Public-key cryptography is often said to be important because messages enciphered by it are "unbreakable", that is, people can't randomly try out possible keys and break the cipher, even with powerful computers that try thousands of keys a second. (This assumes that the key has been properly chosen; even the best algorithm will be compromised if the key is something easily guessable.) In fact, though, many types of crypto algorithms are effectively unbreakable. What public-key does—its significant innovation—is to simplify drastically the problem of controlling the keys.

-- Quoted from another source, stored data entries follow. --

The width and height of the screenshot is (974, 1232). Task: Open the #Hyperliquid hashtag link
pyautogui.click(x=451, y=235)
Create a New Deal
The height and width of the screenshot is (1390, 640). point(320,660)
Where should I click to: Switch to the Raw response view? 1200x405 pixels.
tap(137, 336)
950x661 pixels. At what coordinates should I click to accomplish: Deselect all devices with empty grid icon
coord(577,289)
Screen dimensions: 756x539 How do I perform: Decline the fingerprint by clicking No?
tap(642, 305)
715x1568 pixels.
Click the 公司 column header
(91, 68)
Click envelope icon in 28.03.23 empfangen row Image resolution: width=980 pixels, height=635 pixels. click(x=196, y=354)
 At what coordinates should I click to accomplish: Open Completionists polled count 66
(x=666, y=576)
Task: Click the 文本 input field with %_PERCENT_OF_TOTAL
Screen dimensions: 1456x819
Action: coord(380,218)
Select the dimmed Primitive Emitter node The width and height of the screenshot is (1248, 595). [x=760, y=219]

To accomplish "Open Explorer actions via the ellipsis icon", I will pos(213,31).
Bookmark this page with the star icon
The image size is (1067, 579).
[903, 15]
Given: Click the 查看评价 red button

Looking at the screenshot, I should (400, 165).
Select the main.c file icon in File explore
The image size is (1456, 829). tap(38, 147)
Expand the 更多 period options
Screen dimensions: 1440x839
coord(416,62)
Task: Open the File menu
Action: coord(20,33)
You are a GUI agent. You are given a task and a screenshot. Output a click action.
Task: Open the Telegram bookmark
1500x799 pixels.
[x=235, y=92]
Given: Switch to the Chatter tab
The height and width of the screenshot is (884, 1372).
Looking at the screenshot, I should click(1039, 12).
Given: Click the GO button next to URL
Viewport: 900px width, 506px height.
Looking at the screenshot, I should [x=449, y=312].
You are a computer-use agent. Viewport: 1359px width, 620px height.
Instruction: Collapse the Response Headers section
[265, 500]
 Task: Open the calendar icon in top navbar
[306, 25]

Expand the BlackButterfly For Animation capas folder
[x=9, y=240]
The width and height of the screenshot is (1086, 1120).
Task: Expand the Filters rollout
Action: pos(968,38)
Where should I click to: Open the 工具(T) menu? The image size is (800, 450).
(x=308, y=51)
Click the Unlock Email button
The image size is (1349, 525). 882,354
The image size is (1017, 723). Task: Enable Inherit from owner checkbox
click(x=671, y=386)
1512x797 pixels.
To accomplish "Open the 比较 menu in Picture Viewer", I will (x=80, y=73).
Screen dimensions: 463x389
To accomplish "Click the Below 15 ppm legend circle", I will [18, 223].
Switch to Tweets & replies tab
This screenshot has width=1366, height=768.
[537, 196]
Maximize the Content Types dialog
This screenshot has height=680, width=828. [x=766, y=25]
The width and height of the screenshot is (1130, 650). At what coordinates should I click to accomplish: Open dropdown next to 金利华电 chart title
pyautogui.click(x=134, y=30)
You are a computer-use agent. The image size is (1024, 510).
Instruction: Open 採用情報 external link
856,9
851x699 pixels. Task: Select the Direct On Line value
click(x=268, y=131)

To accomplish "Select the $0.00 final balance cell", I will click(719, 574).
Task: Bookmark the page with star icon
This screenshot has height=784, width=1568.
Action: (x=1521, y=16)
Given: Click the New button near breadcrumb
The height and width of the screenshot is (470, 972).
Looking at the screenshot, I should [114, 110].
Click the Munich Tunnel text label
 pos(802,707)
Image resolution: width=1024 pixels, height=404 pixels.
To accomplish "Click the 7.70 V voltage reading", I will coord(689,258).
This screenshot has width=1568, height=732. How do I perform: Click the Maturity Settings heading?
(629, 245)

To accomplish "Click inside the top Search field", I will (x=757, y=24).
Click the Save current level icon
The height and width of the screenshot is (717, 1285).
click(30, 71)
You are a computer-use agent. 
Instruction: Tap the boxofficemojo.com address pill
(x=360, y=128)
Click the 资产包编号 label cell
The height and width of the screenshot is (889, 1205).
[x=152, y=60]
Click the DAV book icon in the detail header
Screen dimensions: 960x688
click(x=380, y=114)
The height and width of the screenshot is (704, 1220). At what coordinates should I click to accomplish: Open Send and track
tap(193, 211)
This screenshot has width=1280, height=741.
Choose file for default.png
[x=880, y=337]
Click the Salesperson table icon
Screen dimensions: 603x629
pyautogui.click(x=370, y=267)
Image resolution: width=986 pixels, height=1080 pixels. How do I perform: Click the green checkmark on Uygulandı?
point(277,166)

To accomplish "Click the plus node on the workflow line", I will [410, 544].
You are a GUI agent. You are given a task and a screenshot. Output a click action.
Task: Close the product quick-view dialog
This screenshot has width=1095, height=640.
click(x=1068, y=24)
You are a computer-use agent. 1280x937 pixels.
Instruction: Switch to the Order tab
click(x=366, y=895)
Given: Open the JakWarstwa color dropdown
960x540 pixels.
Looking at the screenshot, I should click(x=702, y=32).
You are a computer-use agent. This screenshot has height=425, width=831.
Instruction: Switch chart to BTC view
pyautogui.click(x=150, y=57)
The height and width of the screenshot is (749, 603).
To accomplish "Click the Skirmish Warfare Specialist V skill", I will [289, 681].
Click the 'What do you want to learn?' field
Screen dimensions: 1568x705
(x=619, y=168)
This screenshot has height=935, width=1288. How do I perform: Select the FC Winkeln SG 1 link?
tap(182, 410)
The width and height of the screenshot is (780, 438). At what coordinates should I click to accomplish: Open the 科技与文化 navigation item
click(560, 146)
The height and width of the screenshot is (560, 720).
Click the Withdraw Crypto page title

In non-public-key crypto systems, controlling the keys is a constant source of trouble. Cryptographic textbooks usually illustrate the difficulty by referring to three mythical people named Alice, Bob, and Eve. In these examples, Alice spends her days sending secret messages to Bob; Eve, as her name indicates, tries to eavesdrop on those messages by obtaining the key. Because Eve might succeed at any time, the key must be changed frequently. In practice this cannot be easily accomplished. When Alice sends a new key to Bob, she must ensure that Eve doesn't read the message and thus learn the new key. The obvious way to prevent eavesdropping is to use the old key (the key that Alice wants to replace) to encrypt the message containing the new key (the key that Alice wants Bob to employ in the future). But Alice can't do this if there is a chance that Eve knows the old key. Alice could rely on a special backup key that she uses only to encrypt new keys, but presumably this key, too, would need to be changed. Problems multiply when Alice wants to send messages to other people. Obviously, Alice shouldn't use the key she uses to encrypt messages to Bob to communicate with other people—she doesn't want one compromised key to reveal everything. But managing the keys for a large group is an administrative horror; a hundred-user network needs 4,950 separate keys, all of which need regular changing. In the 1980s, Schneier says, U.S. Navy ships had to store so many keys to communicate with other vessels that the paper records were loaded aboard with forklifts.

Public-key encryption makes key-management much easier. It was invented in 1976 by two Stanford mathematicians, Whitfield Diffie and Martin Hellman. Their discovery can be phrased simply: enciphering schemes should be asymmetric. For thousands of years all ciphers were symmetric—the key for encrypting a message was identical to the key for decrypting it, but used, so to speak, in reverse. To change "5 100 100 5 15 55" or "6 120 120 6 18 66" back into "attack," for instance, one simply reverses the encryption by dividing the numbers with the key, instead of multiplying them, and then replaces the numbers with their equivalent letters. Thus sender and receiver must both have the key, and must both keep it secret. The symmetry, Diffie and Hellman realized, is the origin of the key-management problem. The solution is to have an encrypting key that is different from the decrypting key—one key to encipher a message, and another, different key to decipher it. With an asymmetric cipher, Alice could send encrypted messages to Bob without providing him with a secret key. In fact, Alice could send him a secret message even if she had never before communicated with him in any way.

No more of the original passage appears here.